YOUR TASK: The answer is a single figure: how many lines below contain the word "agent".

(RECORDED DATA)

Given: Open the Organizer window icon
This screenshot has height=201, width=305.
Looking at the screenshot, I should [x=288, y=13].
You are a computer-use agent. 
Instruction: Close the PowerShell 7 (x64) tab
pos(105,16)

(End RECORDED DATA)
(RECORDED DATA)

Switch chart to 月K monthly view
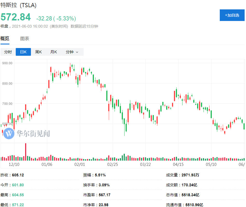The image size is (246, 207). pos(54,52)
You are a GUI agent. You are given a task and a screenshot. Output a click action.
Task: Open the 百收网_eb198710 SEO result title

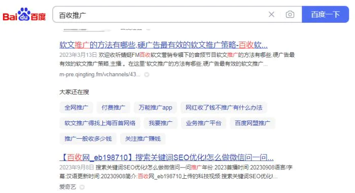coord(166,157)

(End RECORDED DATA)

YOUR SOLUTION: 2